■ Given request ■
In the passage on Catholic marriage, what does it say marriage is for Catholics, beyond a contract?

■ Passage ■

────

It is difficult for non-Catholics, as well as for many Catholics, to understand and to appreciate the Church’s teaching on Marriage and the Sacrament of Holy Matrimony.

For Catholics, marriage is much more than a contract; it is a life-long covenant and a sacrament of the Church.  Not only is marriage regarded by the Church as holding a position of importance well above most relationships on what Plato referred to as the “ladder of love,” Holy Matrimony is fundamental to understanding what the Church of Jesus Christ is – its ecclesiology.

“This partnership of man and woman constitutes the first form of communion between persons” (GS 12.4).

Expressions of love other than within Holy Matrimony – friendship, affection, filial devotion, etc. – partake in the ideal of love but they are not sacramentalized by the Church, a sacrament being an essential component of the Church’s constitution as the agent of redemption and salvation for humanity (CCC 738).

────

■ Data excerpts ■
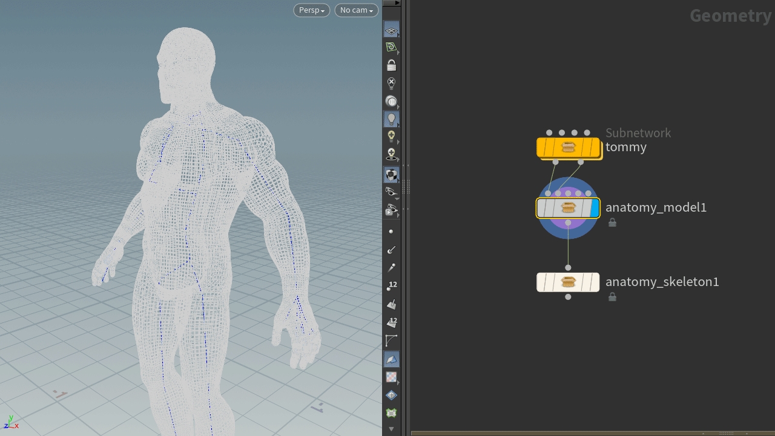The image size is (775, 436).
Task: Select the anatomy_skeleton1 node
Action: tap(568, 282)
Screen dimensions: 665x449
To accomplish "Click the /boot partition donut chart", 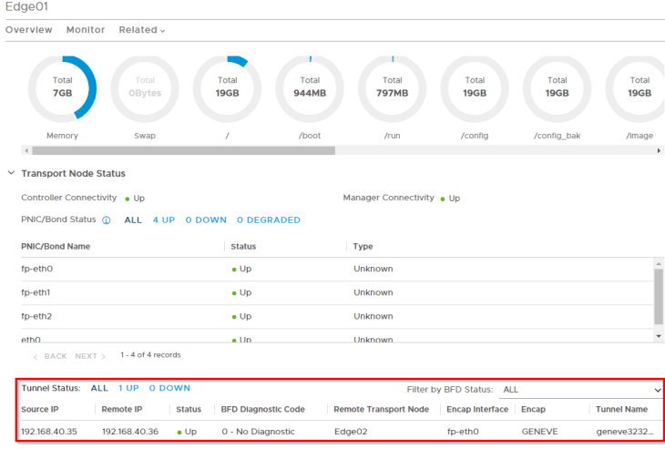I will pos(310,87).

────

■ Output for this task ■
A life-long covenant and a sacrament of the Church.